C’est en berçant mon bébé de longues minutes pendant qu’il dormait que j’ai réalisé ce soir combien les choses avaient changé. Non, je le savais déjà. Mais ce soir, j’ai été mise devant les faits.
Pendant que la vaisselle traînait sur le comptoir, que la brassée de lavage m’attendait dans le panier, que le plancher m’implorait de lui passer un petit coup de balayeuse, que mes menus de la semaine n’étaient pas encore faits, moi je berçais mon bébé en le regardant dormir, ne voulant pas le laisser tout seul dans sa couchette, et l’enveloppant de tout mon amour, mais aussi en étant morte de peur.
Je ne me souviens pas avoir ressenti une telle peur, une telle insécurité, avant la perte de mes jumeaux. J’avais ma fille, je la tenais pour acquise, et je nous croyais invincibles. Rien ne pouvait nous arriver, et je n’ai jamais eu peur de la perdre. Car la vie était bonne pour nous. Nous vivions à cent à l’heure, métro, boulot, dodo. Nous formions un trio parfait, mon chum, ma fille et moi, en attendant que les autres membres de notre famille se joignent à nous.
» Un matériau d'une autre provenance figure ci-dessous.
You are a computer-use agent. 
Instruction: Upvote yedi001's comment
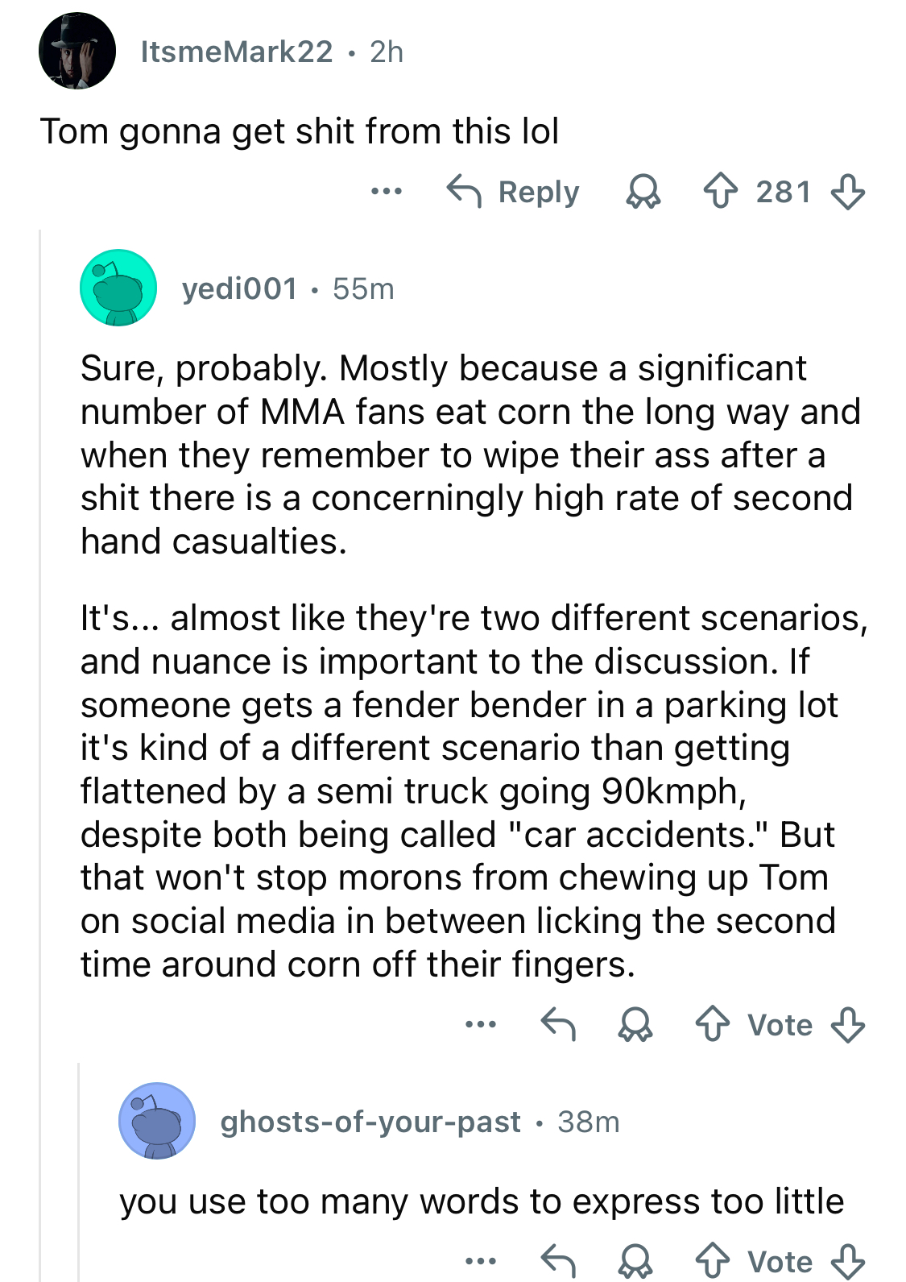coord(713,1025)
Puis c’est arrivé. Nos petits trésors ont pointé le bout de leur nez, pour ensuite repartir peu de temps après au paradis des bébés. Malgré le fait qu’aujourd’hui le deuil se fait peu à peu, les choses ont changé. Je constate combien j’ai pu être naïve de croire que le bonheur était acquis et éternel pour ensuite être devenue cette mère insécure, surprotectrice, anxieuse. Cette mère qui a peur de faire garder ses enfants et pour qui les petits bobos et les petits virus l’empêchent de dormir et sont traités à la puissance mille. Cette mère qui a peur tous les jours de perdre un ou ses enfants, pendant leur sommeil, dans un accident, en s’étouffant, dans un incendie, lors d’une chute dans l’escalier, d’un cancer…
Mais, heureusement, il y a aussi cette mère qui dit plus souvent « je t’aime », qui savoure tous les petits moments doux de la vie, ça aussi à la puissance mille, qui sait que la vie peut s’arrêter à tout moment.
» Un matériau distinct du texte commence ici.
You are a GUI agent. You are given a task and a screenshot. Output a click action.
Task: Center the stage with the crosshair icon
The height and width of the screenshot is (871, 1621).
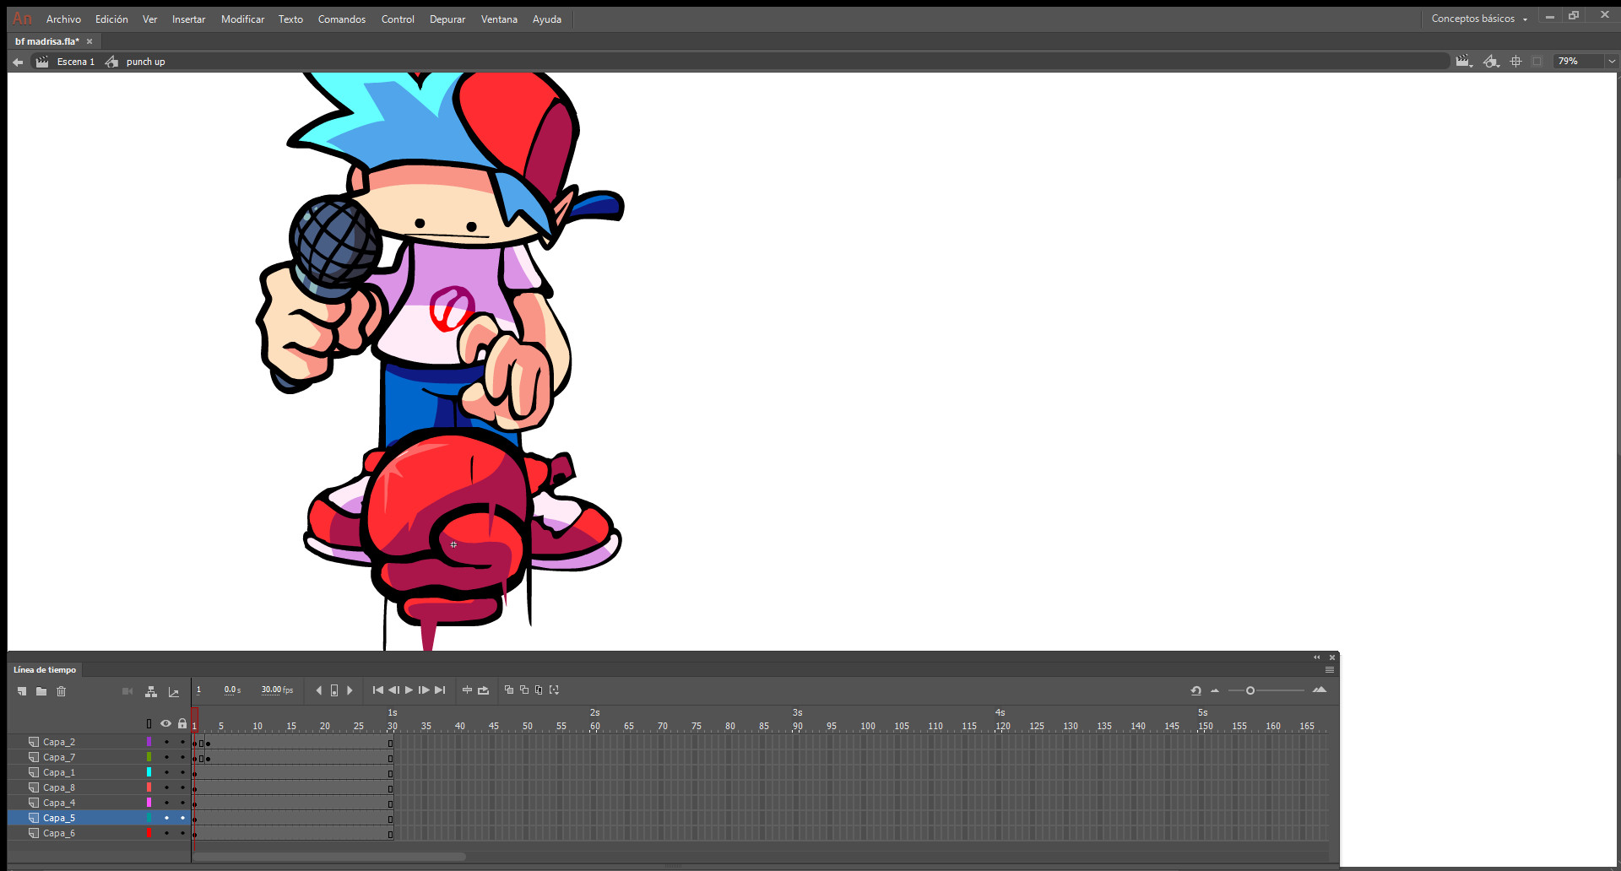pos(1515,62)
Je peux dire aujourd’hui que je prends davantage le temps pour observer ma fille qui grandit merveilleusement bien, en m’extasiant devant toutes ses petites prouesses, ses petits accomplissements, ses petits dessins et ses petits spectacles de danse. Et je prends davantage le temps de bercer mon bébé, de le cajoler, de le regarder dormir. De noter chaque petite chose nouvelle dans un journal quotidien pour être sûre de ne pas passer à côté de quelque chose et de n’oublier aucun souvenir.
Car je SAIS maintenant que chaque jour est peut-être le dernier. Aussi difficile et aussi lourd à porter que ce soit, je peux affirmer aujourd’hui que toutes ces petites choses qui ont changé depuis la perte de mes jumeaux m’apportent quelque chose de plus grand.
Les moms and dads, profitez de chaque moment, de chaque spectacle de danse, de chaque biberon, de chaque match de soccer de vos enfants, et savourez la VIE avec eux… Car quelle chance nous avons!